Именно этот, с позволения сказать, азарт и сделал раввина Бороду героем «Татлера». В прошлом году страстный Александр Моисеевич внезапно взорвал телеграм тем, что развелся с женой Хавой на пороге серебряной свадьбы. Она, дочь отказников-эмигрантов из Киева, выросшая в Калифорнии, переехала ради него в Москву, родила пятерых детей. Телеграмный партком на пару дней даже забросил такие богоугодные дела, как изучение инстаграмных мудростей Анастасии Решетовой и тайн семейной жизни Аланы Мамаевой.
«Некоторые думали, что раввин не может развестись, – комментирует Александр Моисеевич. – Зато теперь знают: не важно, раввин или не раввин, законы иудаизма одинаковы для всех».
Говорю, что сейчас он, вероятно, лучше понимает тех своих подопечных, кто все эти годы приходил к нему со словами «Ребе, я решил развестись. Что же делать с футбольным клубом в Монако?». «Развод – это самая крайняя мера, к которой нужно прибегать, – объясняет Борода. – Я бы даже сказал, что в моей жизни это было самое большое поражение. Мы прожили двадцать три года, мы оба бились, чтобы не было этого ежедневного дискомфорта. Когда люди ко мне приходят с какими-то семейными конфликтами, я говорю: надо сделать все, чтобы семья существовала, находить общие точки, снимать противоречия. Но если все же надо разводиться, это должно быть решение, о котором ты никогда не пожалеешь. Такой минимальный несгораемый остаток. Вот будет у тебя все плохо, ты скажешь себе: «Все ужасно, но о том, что я развелся, я не жалею, потому что там было еще хуже». Это минимальная база, которая должна быть, чтобы люди приняли решение о разводе. А в ином случае надо искать компромисс. Это нехорошая жизнь, когда люди находятся в системном конфликте. Наши отношения с женой постепенно ухудшались и пришли к логическому завершению. Причем это было известно всем вокруг, и дети знали и понимали. Нельзя сказать, что кто-то в этом виноват. Чаще всего, как в нашем случае, дело просто в том, что люди слишком разные».

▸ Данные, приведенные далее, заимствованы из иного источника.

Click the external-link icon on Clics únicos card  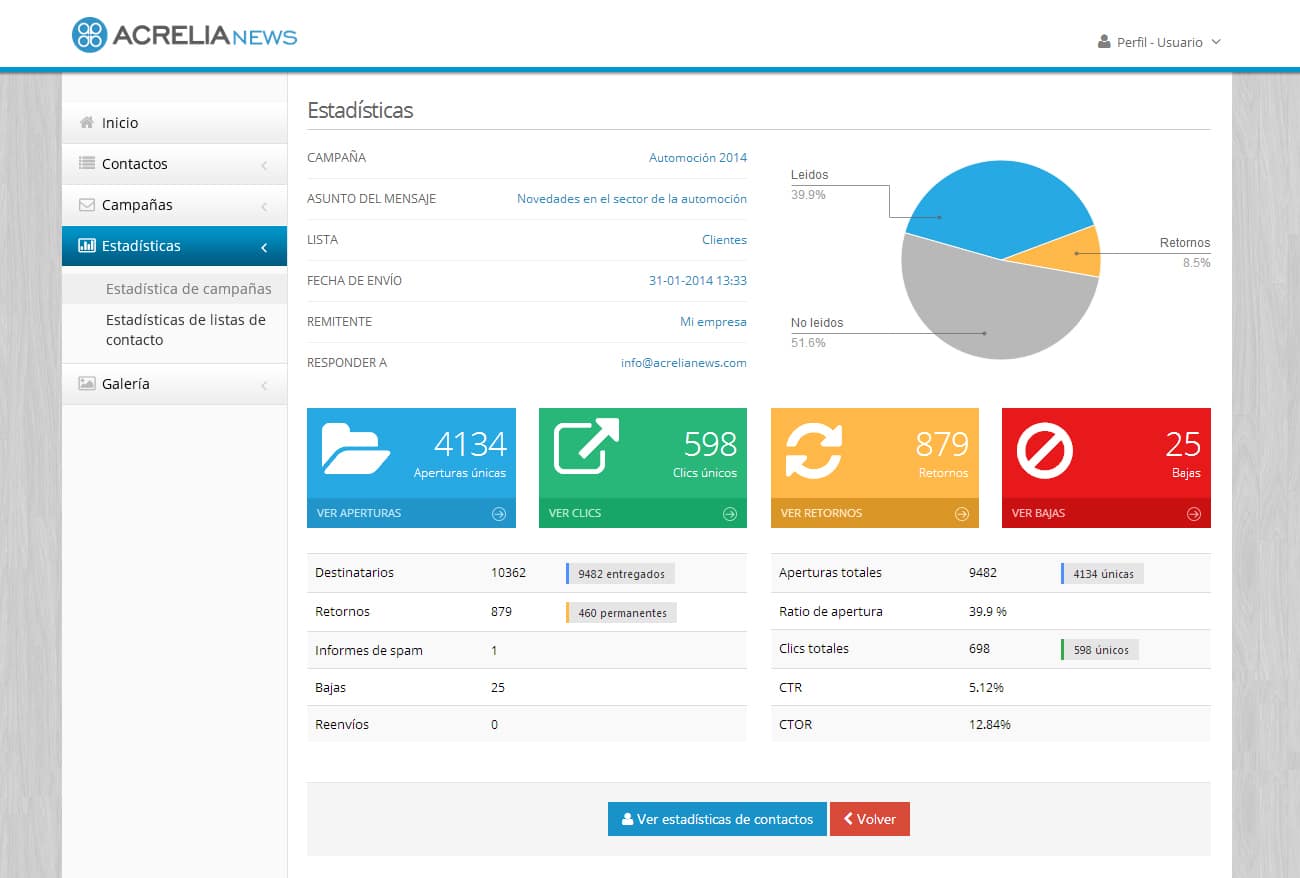click(586, 448)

С нынешней женой Борода познакомился в синагоге. У Инны Никитиной «свой бизнес, она всю жизнь занимается цветами». «Я просто знал, что она приятный симпатичный человек. А когда женился на Инне, понял, что это совершенно другое наполнение семьи и жизни в целом. Я даже не знаю, всем ли так везет. Это удача, если ты находишь человека, который на сто процентов тебе подходит, по всем критериям нравится, внешне и внутренне. Раввин, не раввин – это не имеет никакого отношения».

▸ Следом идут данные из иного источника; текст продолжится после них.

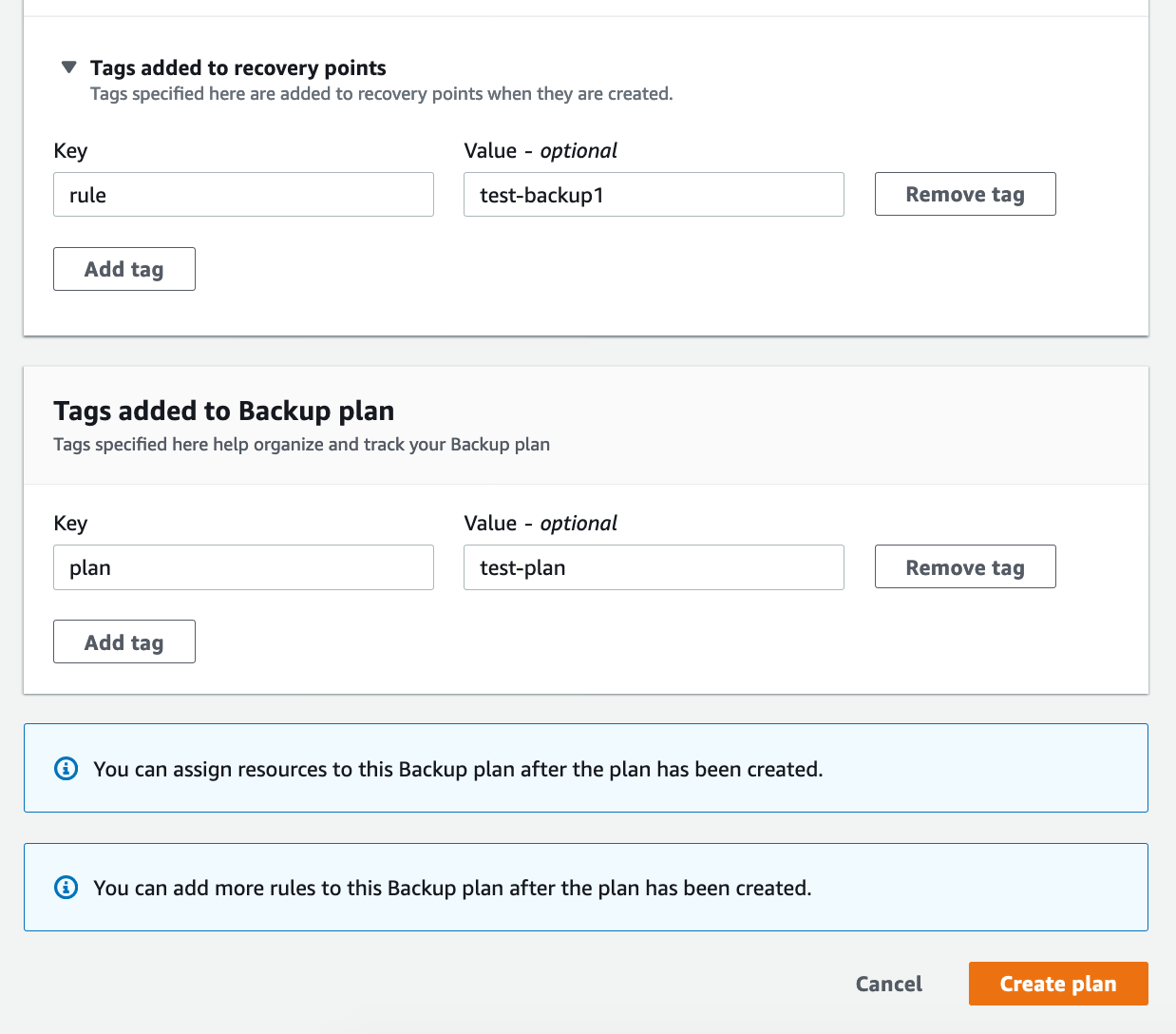The height and width of the screenshot is (1034, 1176).
Task: Remove the "plan" Backup plan tag
Action: click(x=964, y=567)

Свадьбу отпраздновали в начале 2020-го. «Друзья шутят сейчас: «Мы знаем одну семью, для которой прошлый год был хорошим», – рассказывает Борода. Перед свадьбой Инна взяла имя Сара. А после создала при синагоге в Жуковке Еврейский женский клуб, его представили публике во время мартовского концерта Дениса Мацуева в Еврейском центре.
У раввинской четы теперь на двоих восемь детей. Младшие девочки Эмили и Тойба живут вместе с ними, старшие дочери – «самостоятельные люди, успешные студентки». Старший сын счастливо женат на дочери эмигрантов, живущих в Торонто, стал отцом, недавно переехал в Москву и вскоре возглавит новый еврейский центр в Сколково. Второй сын учился за границей, в 2020-м женился, живет в Израиле. Третий «то в институт поступал, то еще что-то, сейчас обустраивается в Америке»: «Он музыкант, и вообще у него много начинаний, – говорит папа. – Но ему надо на что-то жить в другой стране, поэтому он сейчас работает менеджером в медицинской компании». Четвертый сын получил диплом раввина и учится в московской бизнес-школе.

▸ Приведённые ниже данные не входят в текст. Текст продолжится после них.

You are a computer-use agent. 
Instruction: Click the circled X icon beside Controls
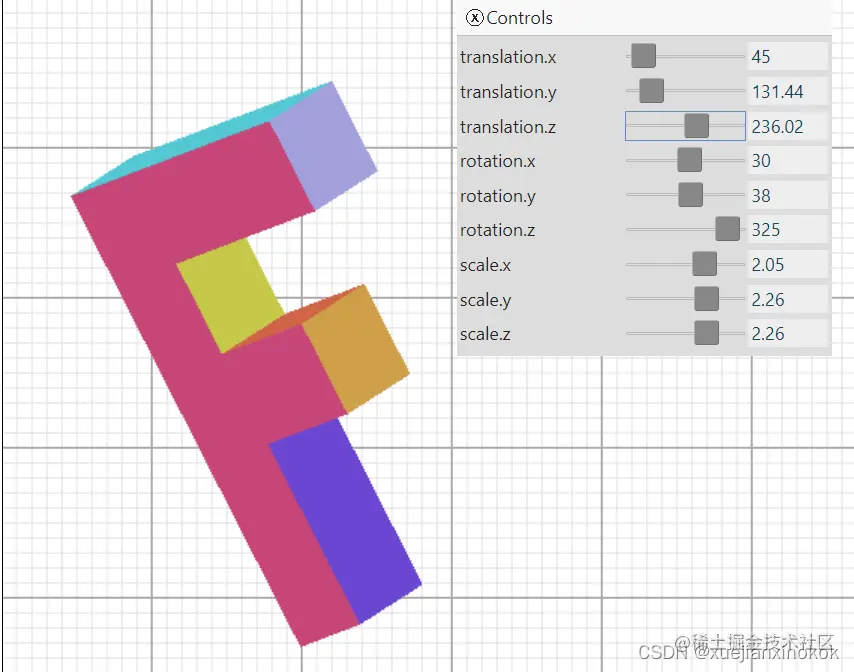point(474,18)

Самую маленькую, семимесячную Тойбу назвали в честь тети Александра Моисеевича. «Тетя умерла четыре года назад, мы с ней жили всю жизнь, и мне хотелось сохранить о ней память, – рассказывает Борода. – Имя очень редкое, чисто идишское: «тойба» переводится как «голубка». Звучит необычно, но меня меньше всего волнует обычность или необычность».